Problem to solve
An exact restatement of all the data is required, with the pictures left out.

- - - - -

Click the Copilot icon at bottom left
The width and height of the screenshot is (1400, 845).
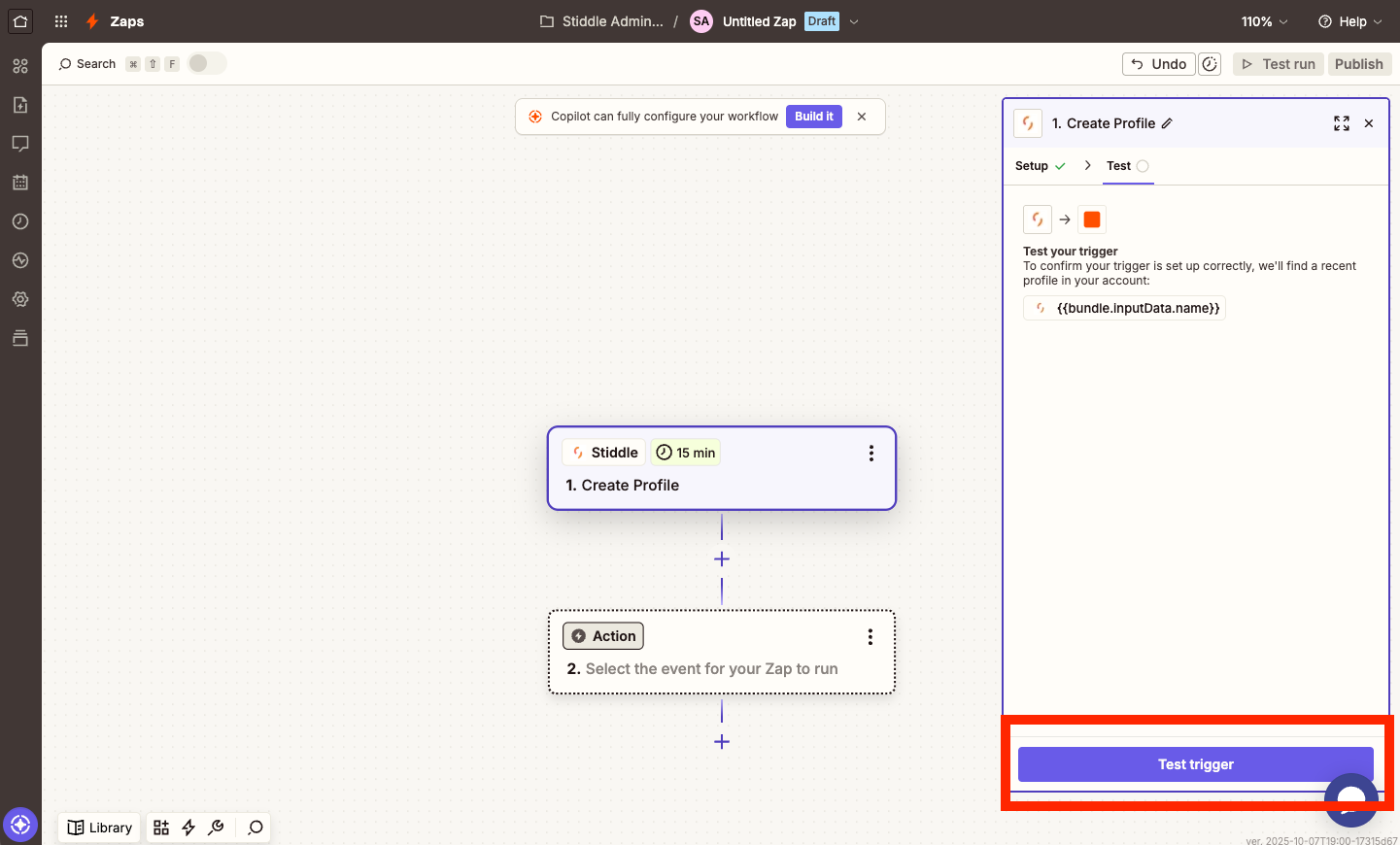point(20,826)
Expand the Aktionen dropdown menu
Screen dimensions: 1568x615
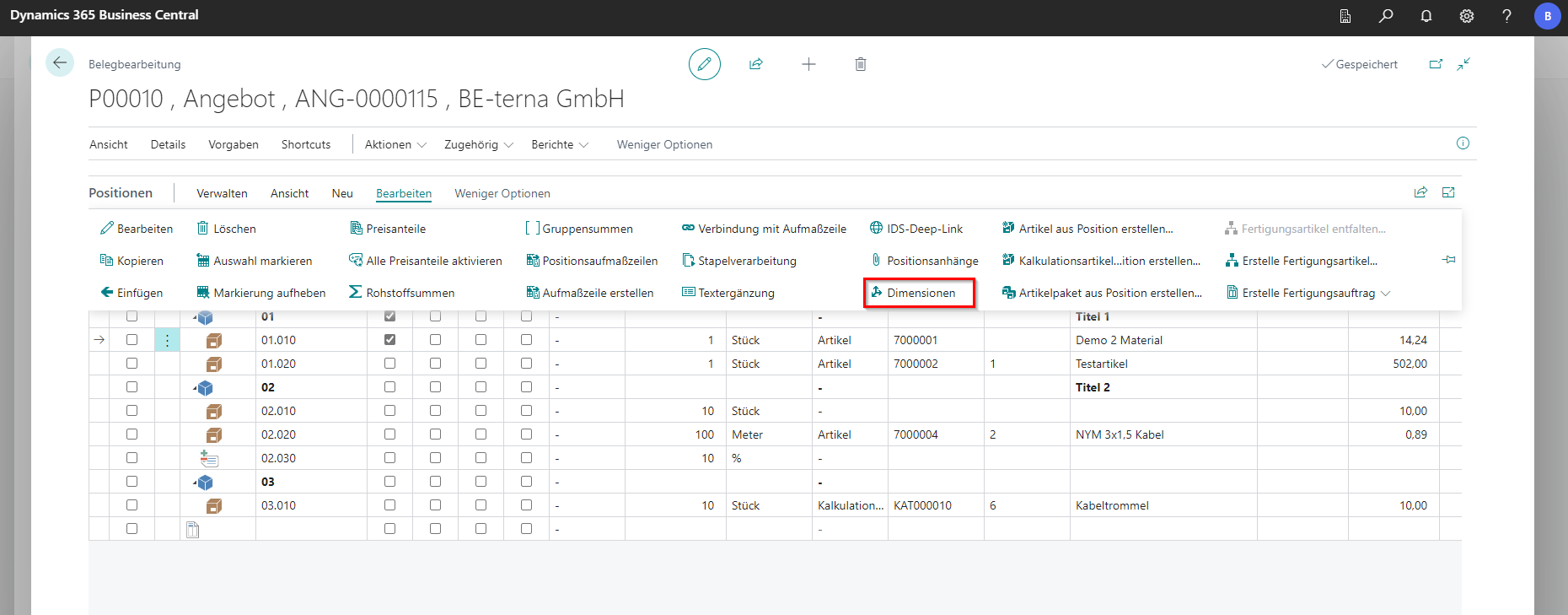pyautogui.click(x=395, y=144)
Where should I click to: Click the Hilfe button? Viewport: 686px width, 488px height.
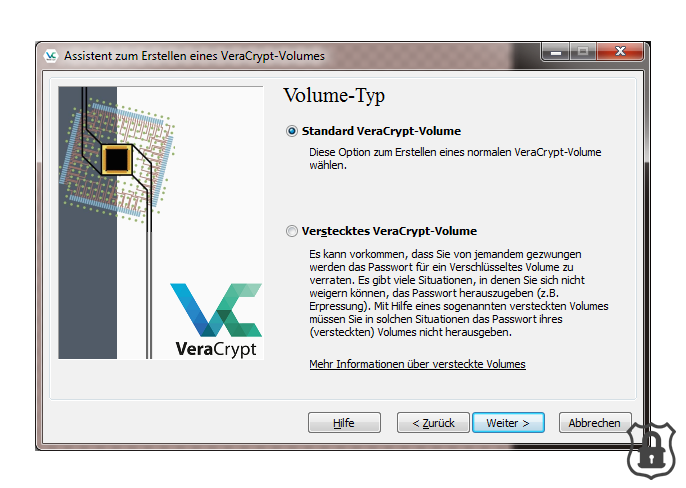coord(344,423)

- - - - -

Answer section
Click the Copilot icon at bottom left
The width and height of the screenshot is (1400, 845).
point(20,826)
Expand the Aktionen dropdown menu
Screen dimensions: 1568x615
pyautogui.click(x=395, y=144)
Where should I click to: Click the Hilfe button? Viewport: 686px width, 488px height.
coord(344,423)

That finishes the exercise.